For a start, this would suffuse our bodies with a sparse but continuous stream of phages, which might then protect our organs against wayward, opportunistic bacteria. But Barr speculates there are more unexpected purposes at work. By sensing and studying the phages they absorb, cells could fine-tune the production of the mucus that houses these viruses, or the chemicals that feed the microbes that the phages then infect. If the cells break down some of the absorbed phages, they could access and use the viruses’ genetic material. All of this is possible, and none of it is certain. Scientists are only starting to eavesdrop on the three-way conversations between bacteria, phages, and our own cells. “It’s a big unknown,” says Barr.

Maurice also notes that phages aren’t just a homogenous group. They are incredibly diverse in their own right, and they exist in large communities. “Do they compete with each other?” she wonders. “Could some of them facilitate the entrance of others into human cells? I have no idea.”

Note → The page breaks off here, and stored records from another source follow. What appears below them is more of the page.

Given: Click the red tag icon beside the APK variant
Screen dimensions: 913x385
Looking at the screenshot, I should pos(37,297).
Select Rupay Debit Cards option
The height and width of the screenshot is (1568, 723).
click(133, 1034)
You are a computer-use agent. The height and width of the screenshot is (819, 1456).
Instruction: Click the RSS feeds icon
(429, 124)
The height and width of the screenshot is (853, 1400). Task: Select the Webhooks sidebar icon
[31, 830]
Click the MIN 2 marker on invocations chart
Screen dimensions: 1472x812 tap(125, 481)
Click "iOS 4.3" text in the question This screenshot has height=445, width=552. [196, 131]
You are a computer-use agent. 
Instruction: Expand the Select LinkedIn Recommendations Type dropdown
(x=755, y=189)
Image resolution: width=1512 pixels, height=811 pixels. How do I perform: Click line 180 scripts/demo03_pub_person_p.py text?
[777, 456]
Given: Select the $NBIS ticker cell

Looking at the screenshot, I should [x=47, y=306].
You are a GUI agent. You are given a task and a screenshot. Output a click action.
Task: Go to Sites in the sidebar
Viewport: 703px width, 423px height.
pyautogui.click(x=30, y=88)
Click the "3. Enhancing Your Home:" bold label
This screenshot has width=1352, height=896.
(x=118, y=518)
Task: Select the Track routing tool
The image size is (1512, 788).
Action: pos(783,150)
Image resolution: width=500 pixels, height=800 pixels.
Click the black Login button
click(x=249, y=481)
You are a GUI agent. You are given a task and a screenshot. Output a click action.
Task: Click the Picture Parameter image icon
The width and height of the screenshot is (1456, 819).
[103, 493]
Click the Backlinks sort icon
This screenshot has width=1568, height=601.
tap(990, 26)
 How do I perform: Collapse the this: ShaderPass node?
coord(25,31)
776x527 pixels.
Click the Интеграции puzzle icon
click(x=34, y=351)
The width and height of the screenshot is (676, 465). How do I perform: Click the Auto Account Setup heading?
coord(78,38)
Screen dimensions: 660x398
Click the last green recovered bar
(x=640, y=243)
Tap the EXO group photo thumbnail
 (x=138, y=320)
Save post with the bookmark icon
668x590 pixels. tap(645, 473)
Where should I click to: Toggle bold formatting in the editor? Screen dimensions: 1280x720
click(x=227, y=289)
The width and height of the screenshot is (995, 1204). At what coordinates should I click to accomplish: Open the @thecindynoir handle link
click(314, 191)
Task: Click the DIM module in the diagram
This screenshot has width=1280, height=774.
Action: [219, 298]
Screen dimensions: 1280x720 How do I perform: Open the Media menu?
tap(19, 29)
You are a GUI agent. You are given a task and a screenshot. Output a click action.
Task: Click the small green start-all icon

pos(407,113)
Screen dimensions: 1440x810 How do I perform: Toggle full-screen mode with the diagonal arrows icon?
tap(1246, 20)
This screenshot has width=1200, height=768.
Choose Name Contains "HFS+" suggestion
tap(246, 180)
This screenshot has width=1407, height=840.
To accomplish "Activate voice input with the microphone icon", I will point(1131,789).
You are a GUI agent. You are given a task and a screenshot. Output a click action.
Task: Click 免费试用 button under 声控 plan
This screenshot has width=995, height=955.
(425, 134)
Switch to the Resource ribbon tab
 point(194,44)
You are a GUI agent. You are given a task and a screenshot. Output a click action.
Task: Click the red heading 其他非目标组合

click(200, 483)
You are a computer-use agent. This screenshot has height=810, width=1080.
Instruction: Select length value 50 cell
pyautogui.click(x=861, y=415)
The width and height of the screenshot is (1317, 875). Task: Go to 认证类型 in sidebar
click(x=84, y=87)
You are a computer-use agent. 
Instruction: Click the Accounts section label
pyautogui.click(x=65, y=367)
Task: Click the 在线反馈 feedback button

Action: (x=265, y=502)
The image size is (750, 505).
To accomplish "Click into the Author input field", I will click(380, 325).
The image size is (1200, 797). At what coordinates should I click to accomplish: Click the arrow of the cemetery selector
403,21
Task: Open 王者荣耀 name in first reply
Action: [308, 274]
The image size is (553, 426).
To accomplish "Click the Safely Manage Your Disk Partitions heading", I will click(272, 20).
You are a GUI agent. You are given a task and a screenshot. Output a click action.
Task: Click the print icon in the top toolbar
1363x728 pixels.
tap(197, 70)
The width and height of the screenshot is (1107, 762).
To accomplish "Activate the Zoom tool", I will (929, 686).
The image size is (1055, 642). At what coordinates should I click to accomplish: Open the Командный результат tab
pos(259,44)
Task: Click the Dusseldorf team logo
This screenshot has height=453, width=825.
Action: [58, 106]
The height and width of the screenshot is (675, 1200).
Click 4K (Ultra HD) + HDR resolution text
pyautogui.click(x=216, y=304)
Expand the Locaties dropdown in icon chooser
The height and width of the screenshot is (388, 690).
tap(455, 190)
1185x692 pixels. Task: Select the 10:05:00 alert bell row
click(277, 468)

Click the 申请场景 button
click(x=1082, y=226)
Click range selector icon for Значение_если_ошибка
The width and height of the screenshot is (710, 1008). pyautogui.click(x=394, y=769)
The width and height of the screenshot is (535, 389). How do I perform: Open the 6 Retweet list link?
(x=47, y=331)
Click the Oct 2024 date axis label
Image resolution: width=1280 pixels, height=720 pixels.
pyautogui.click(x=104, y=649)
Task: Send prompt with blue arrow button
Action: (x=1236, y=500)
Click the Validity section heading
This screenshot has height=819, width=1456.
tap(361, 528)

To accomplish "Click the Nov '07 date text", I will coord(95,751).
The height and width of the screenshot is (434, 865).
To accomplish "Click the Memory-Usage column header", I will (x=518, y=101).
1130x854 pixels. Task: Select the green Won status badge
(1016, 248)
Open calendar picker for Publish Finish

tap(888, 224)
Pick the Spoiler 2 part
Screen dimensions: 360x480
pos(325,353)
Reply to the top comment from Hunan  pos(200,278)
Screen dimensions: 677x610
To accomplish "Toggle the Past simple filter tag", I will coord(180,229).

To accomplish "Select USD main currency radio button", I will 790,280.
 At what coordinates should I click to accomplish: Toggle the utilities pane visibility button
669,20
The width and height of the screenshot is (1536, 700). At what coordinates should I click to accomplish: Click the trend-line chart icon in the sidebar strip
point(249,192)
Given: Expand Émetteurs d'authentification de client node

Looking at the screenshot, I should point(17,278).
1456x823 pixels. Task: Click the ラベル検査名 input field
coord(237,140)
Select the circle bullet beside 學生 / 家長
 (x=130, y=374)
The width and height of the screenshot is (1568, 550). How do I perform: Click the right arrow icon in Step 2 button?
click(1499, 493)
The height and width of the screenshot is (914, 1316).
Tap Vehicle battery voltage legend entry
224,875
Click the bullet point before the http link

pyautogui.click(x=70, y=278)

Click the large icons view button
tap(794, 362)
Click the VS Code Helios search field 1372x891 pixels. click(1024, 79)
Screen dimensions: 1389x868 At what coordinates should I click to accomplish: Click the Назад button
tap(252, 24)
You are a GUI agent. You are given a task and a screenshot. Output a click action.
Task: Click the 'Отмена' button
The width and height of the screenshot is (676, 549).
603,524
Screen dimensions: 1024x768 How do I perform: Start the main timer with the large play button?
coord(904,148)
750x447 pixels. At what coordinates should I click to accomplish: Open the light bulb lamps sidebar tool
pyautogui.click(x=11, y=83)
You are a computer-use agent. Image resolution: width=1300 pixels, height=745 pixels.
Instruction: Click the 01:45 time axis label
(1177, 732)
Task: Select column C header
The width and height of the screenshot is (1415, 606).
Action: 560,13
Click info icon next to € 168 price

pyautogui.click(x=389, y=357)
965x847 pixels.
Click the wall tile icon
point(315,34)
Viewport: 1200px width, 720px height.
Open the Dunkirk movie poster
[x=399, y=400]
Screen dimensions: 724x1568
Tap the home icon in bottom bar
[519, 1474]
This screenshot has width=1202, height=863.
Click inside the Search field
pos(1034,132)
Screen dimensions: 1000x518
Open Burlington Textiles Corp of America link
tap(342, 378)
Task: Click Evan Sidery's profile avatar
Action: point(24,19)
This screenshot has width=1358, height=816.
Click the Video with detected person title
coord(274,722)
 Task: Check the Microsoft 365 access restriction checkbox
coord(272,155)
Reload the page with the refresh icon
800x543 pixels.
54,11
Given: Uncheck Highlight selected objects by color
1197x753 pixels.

These discoveries could have potential medical implications. For a century, scientists have looked to phages as a way of curing bacterial diseases, without having to resort to antibiotics. Although phage therapy fell out of favor in Western countries, research continued to blossom in Eastern Europe and Russia. And in recent years, there have been some spectacular successes, in which patients were pulled back from death’s door by infusions of these viruses

Martha Clokie from the University of Leicester notes that several infectious bacteria, including those that cause tuberculosis and Lyme disease, can enter and infect human cells. “If we want to treat these diseases, having phages that can cross into human cells would be very useful,” she says. “This is a neglected research field.”